Poly(N-isopropyl acrylamide)-block-poly(ethylene glycol)-block-poly(N-isopropyl acrylamide) is known to exhibit a thermally-induced solution-to-gel transition in water, which may be exploited for biomedical applications. This “thermoreversible gelator” has great potential for application in topical administration to the surfaces of the body such as the skin, eye, and vagina, but this has not yet been evaluated. This study evaluates PNIPAM₉₈–PEG₁₂₂–PNIPAM₉₈ as a thermoreversible gelator for vaginal administration, for the first time evaluating the effect of polymer concentration on gelation, studying rheological parameters relevant to topicals, measuring dissolution rates, stability and the phenomenon of mucoadhesion.

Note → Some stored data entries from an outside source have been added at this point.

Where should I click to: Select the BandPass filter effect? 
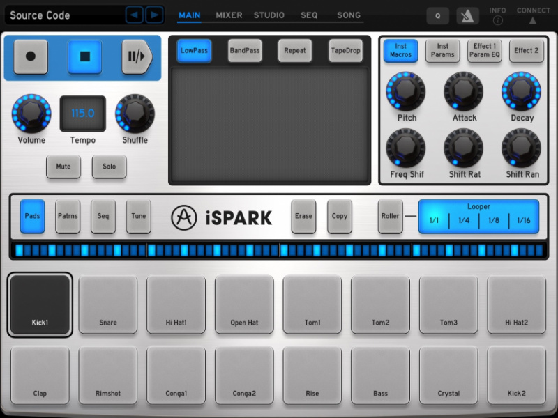244,50
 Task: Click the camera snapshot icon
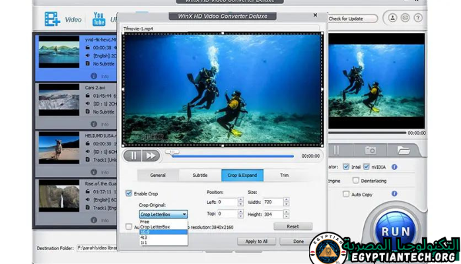click(x=371, y=150)
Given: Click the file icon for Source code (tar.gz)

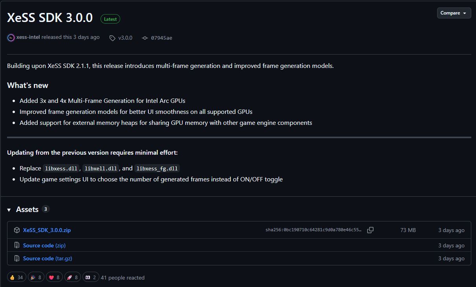Looking at the screenshot, I should tap(17, 258).
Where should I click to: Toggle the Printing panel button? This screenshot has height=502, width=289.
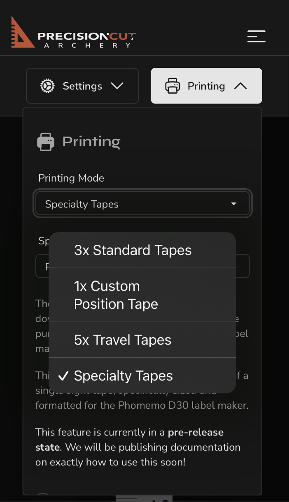(206, 86)
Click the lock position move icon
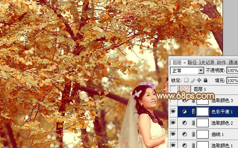 (x=199, y=80)
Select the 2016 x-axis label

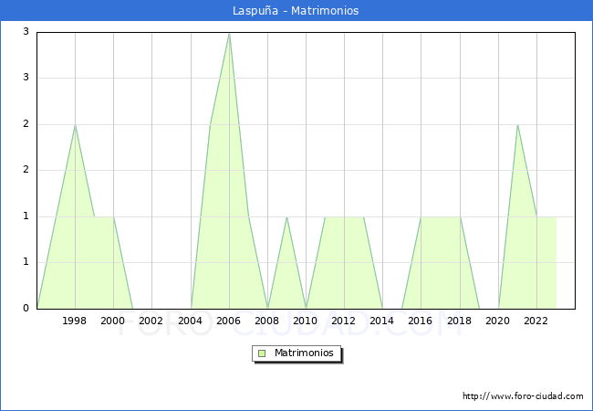pyautogui.click(x=421, y=321)
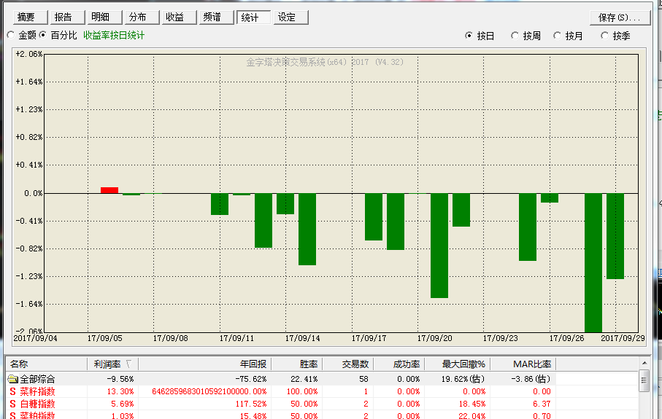Choose the 按月 monthly radio option
The width and height of the screenshot is (662, 419).
(558, 36)
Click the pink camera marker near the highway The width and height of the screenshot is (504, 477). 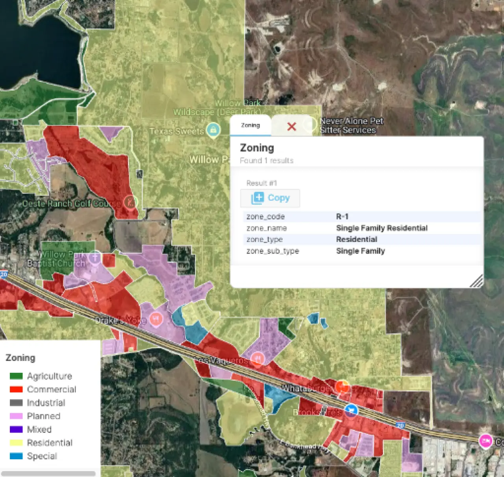tap(485, 441)
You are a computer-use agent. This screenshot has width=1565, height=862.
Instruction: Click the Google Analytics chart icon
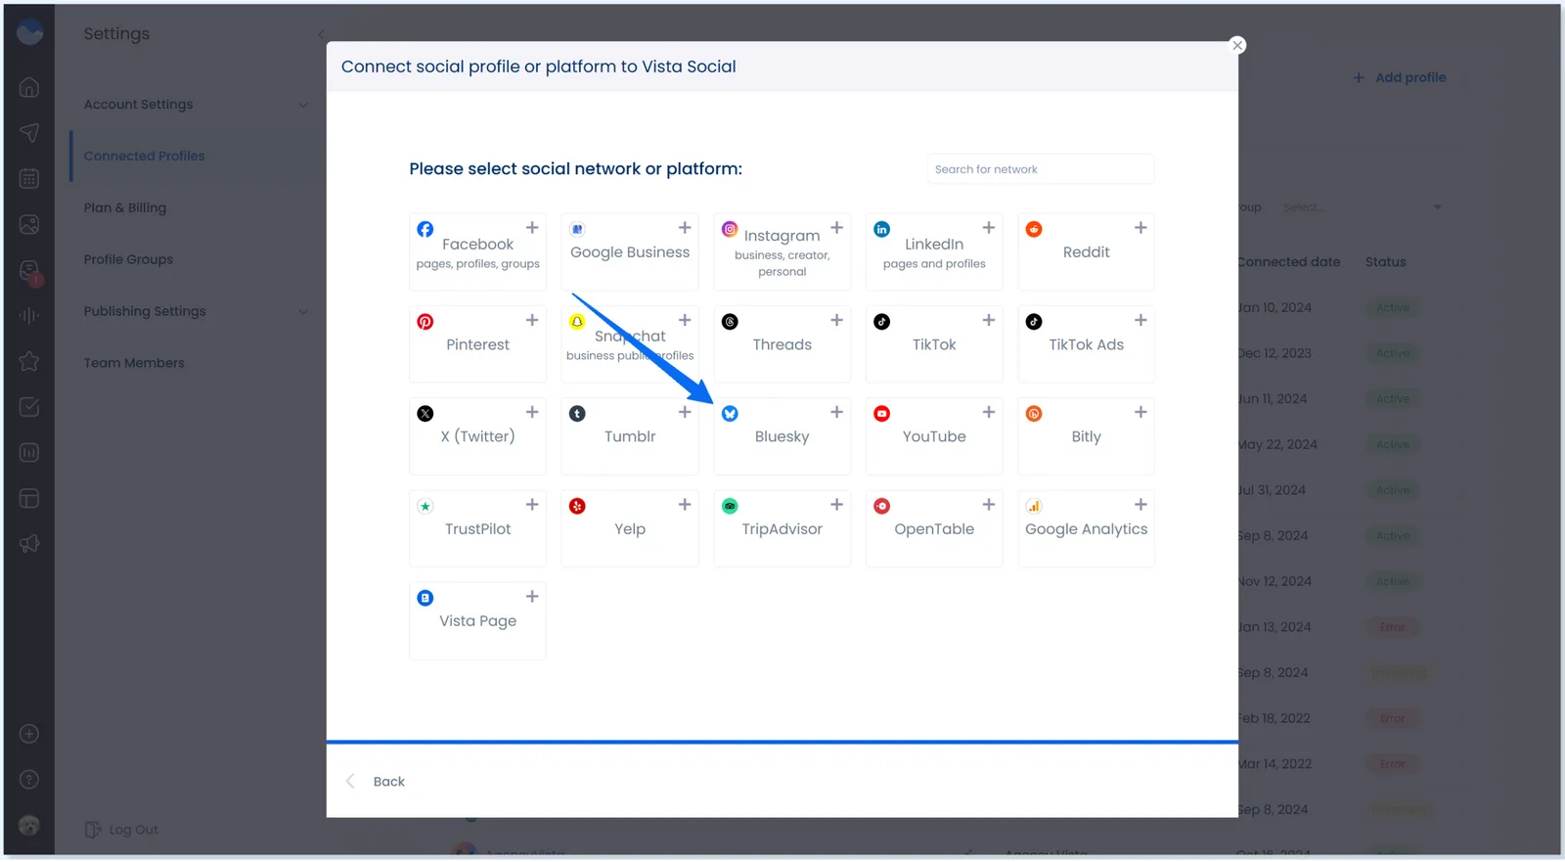pos(1034,506)
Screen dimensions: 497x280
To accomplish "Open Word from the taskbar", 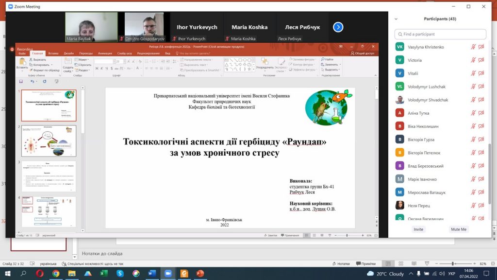I will (152, 273).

Two drugs relevant to vaginal administration, progesterone and tenofovir disoproxil fumarate are investigated for use in the thermoreversible gelators, studying both hydrophobic and hydrophilic drug solubilisation and release. Throughout the study, comparison is made with poloxamer 407, the most commonly studied thermoreversible gelator. PNIPAM₉₈–PEG₁₂₂–PNIPAM₉₈ exhibits several advantages for topical administration, having low viscosity at room temperature to allow easy application, then exhibiting a gelation just below body temperature to form a viscous gel which is resistant to dissolution and relatively mucoadhesive. Drug release is highly dependent on temperature, with elevation to body temperature resulting in a dramatic retardation of progesterone release, which may be used in future medicines to provide sustained delivery of hydrophobic xenobiotics.